The ‘How To Make Eclairs’ video is below. The full recipe follows.
- 1 cup of milk
- 4 tbsp of butter
- 1/4 tsp of salt
- 2 tbsp of sugar
- 1 cup of flour
- 4 eggs
- ½ cup sugar
- 5 egg yolks
- 2 tbsp of flour
- 2 tbsp of corn starch
- 2 cups of milk
- 1 tsp of vanilla extract
- 4 tbs of cold butter
- 4 oz of chocolate (70% cacoa)
- 2 tbsp of corn syrup
- 2 tbsp of heavy cream
- Preheat the oven to 350F.
- In a medium pot, add the milk, salt, sugar and butter. Bring the mixture to a boil over high heat.
- When the mixture is boiling and the butter is melted, pour in all the flour at once and stir with a wooden spoon. Lower the heat to low. Keep stirring until the mixture comes off the side of the pan and comes together as a dough/paste - about 1 minute. Keep stirring for another minute to cook the floury taste from the dough.
- Turn off the heat.
- Add one egg directly into the pot stirring vigorously with a wooden spoon to incorporate the egg into the dough. After the egg is added, the dough will be clumpy and sticky, but will come back together when the egg is fully incorporated. Repeat this step until all the eggs are incorporated and the dough is a thick paste. A hand mixer can be used to incorporate the eggs instead of a wooden spoon.
- Let the dough cool and transfer it to a pastry bag with a 1 inch plain or star piping tip. A plastic bag with a corner cut off and a piping tip inserted can also be used.
- Line a baking tray with parchment paper.
- Make 4 - 5 inch lines of pastry dough on the baking tray.
- Bake the pastry in the oven for 40-45 minutes or until they are deep golden brown and have puffed up. They should sound hollow when tapped.
- Remove the eclair shells from the oven and, using a small paring knife, make small slits at each end to let extra steam escape. These slits will also be used to fill the eclairs.
- Let the eclair pastry cool completely.
- Rough chop the chocolate and place it in a medium bowl.
- Cut the cold butter into small cubes.
- In a saucepan, bring the milk and vanilla (or vanilla bean and seeds) to a simmer.
- In a heat proof glass bowl, whisk the eggs, sugar, flour and cornstarch until the mixture is thoroughly mixed and pale in color.
- If using, remove the bean from the milk and slowly whisk the hot milk into the egg mixture, whisking constantly.

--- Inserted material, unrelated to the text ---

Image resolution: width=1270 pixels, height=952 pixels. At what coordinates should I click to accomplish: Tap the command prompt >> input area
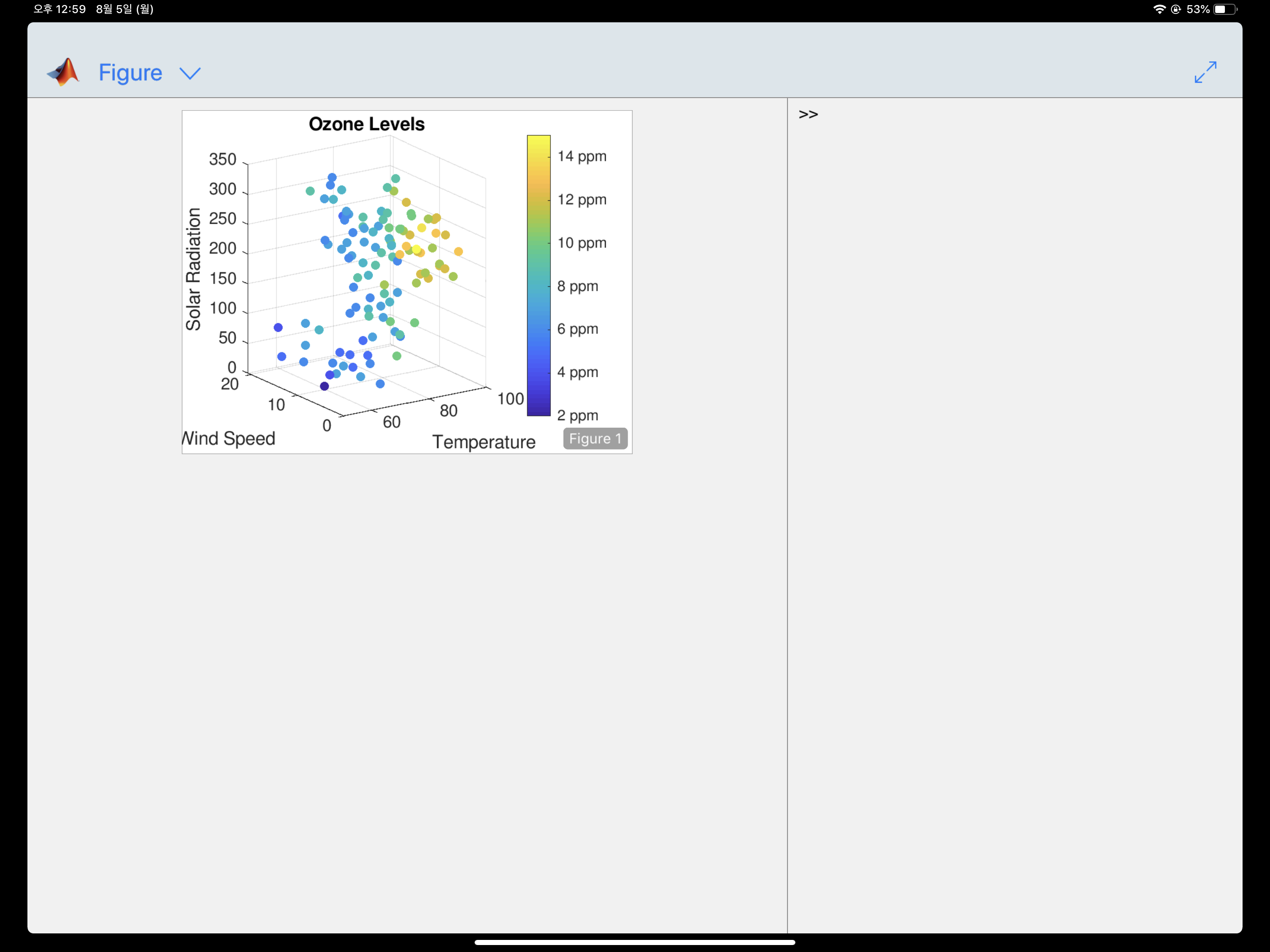point(808,114)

- Place the mixture back into the pot and, stirring constantly, slowly bring the mixture to a boil. Let it boil 1 minute. (It must boil for it to thicken! Don’t worry about making scrambled eggs as the starch and flour will stop this from happening.)
- Remove the pastry cream from the heat, pour the hot pastry cream into a bowl. Stir in the cold butter. Allow the filling to cool stirring occasionally to stop a skin from forming. If there are lumps, push the pastry cream through a fine sieve.
- When the pastry cream is completely cool, transfer it to a pastry bag with a 2 inch pastry filling tip. A plastic bag with a corner cut off and a piping tip inserted can also be used.
- Insert the filling tip into the end of an eclair pastry (through the knife slits) and squeeze to fill with cream. Fill each eclair from both sides to ensure there is cream throughout.
- When the eclairs are filled, make the glaze.
- Chop the chocolate. Place the chopped chocolate, corn syrup and heavy cream in a heatproof bowl. Place the heat proof bowl over a pan of simmering water. Begin to whisk the mixture when the chocolate starts to melt. When the ingredients are all incorporated and the chocolate is fully melted, remove it from the heat. If the glaze tightens, add a tablesspoon or 2 of cream and re-heat, stirring, on the double boiler.
- Dip the tops of each filled eclair in the glaze. If needed, spread the glaze with a butter knife.
- Serve immediately. The eclairs can be held in sealed containers in the refrigerator for a few days.